A new rational approximation algorithm via the empirical interpolation method
Aidi Li, Yuwen Li
TL;DR
The paper introduces the Rational Approximation via the Empirical Interpolation Method (rEIM), a dictionary-based approach that constructs partial-fraction rational approximants with shared, invariant poles to interpolate a family of parametrized functions. By leveraging entropy-number-based convergence theory, the authors establish sub-exponential convergence and demonstrate that the poles can be precomputed and reused across many target functions, yielding high efficiency for large sets of queries. The method is applied to space-fractional and evolution fractional PDEs, adaptive time-stepping, parameter-robust preconditioning, and matrix-exponential evaluations, with numerical experiments validating accuracy and efficiency.
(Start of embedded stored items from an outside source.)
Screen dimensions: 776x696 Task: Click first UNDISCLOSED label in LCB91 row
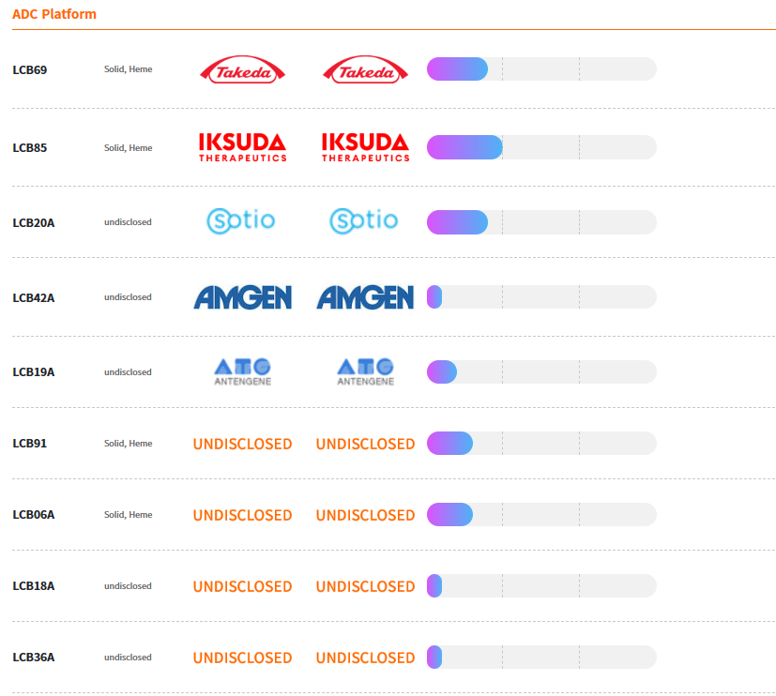242,444
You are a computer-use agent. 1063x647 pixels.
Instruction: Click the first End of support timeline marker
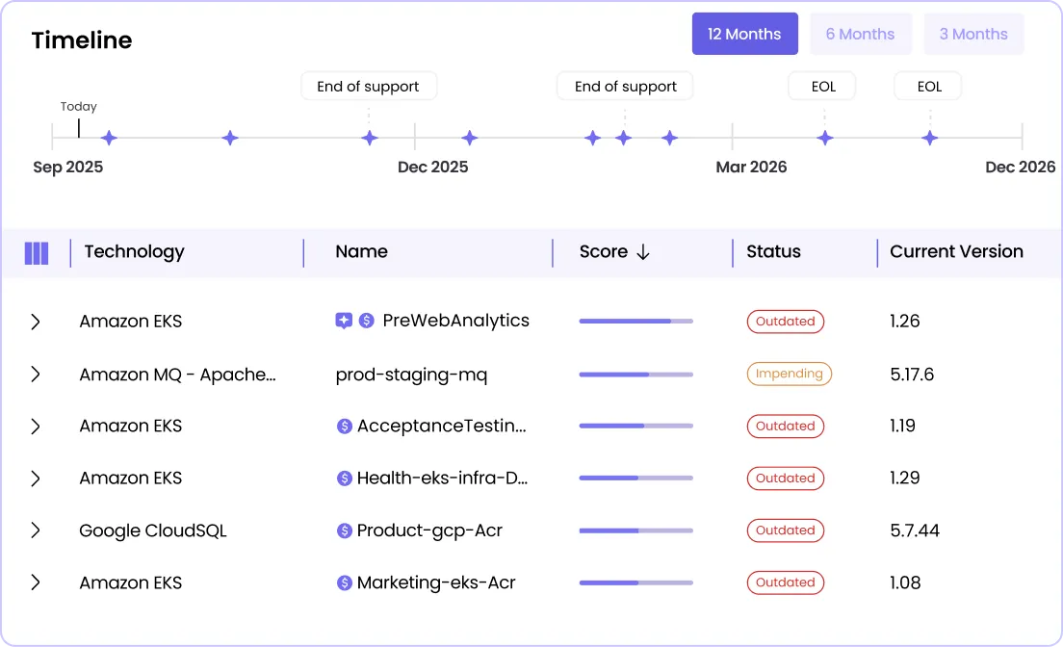(370, 138)
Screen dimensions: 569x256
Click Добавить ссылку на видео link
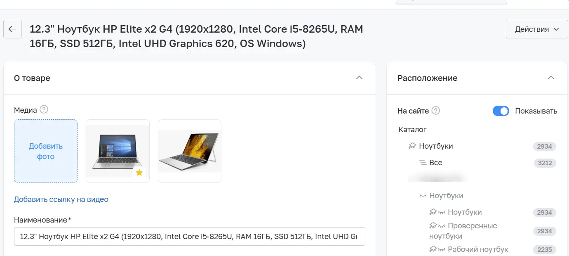pyautogui.click(x=61, y=199)
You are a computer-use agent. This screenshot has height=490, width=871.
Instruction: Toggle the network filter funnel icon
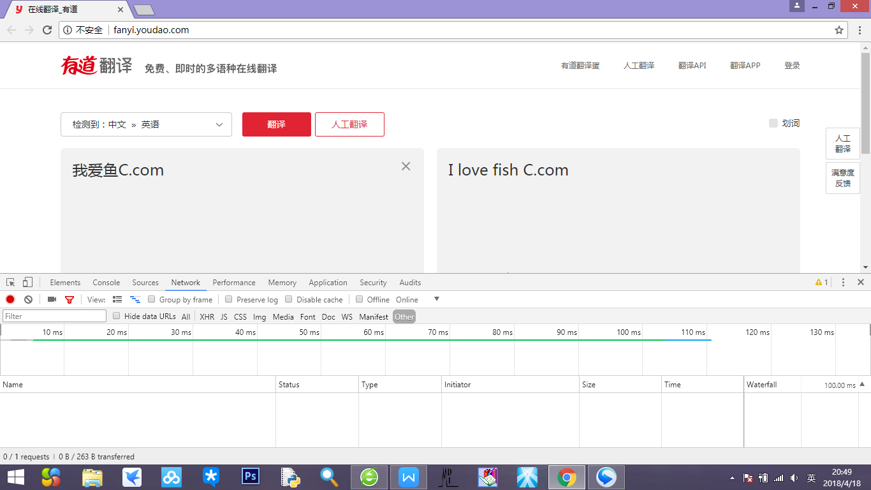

The work offers a principled framework for fast, scalable rational approximation in numerical analysis and scientific computing, with practical impact on fractional PDE solvers and related matrix-function computations.
Abstract
We present a new rational approximation algorithm based on the empirical interpolation method for interpolating a family of parametrized functions to rational polynomials with invariant poles, leading to efficient numerical algorithms for space-fractional differential equations, parameter-robust preconditioning, and evaluation of matrix functions. Compared to classical rational approximation algorithms, the proposed method is more efficient for approximating a large number of target functions. In addition, we derive a convergence estimate of our rational approximation algorithm using the metric entropy numbers. Numerical experiments are included to demonstrate the effectiveness of the proposed method.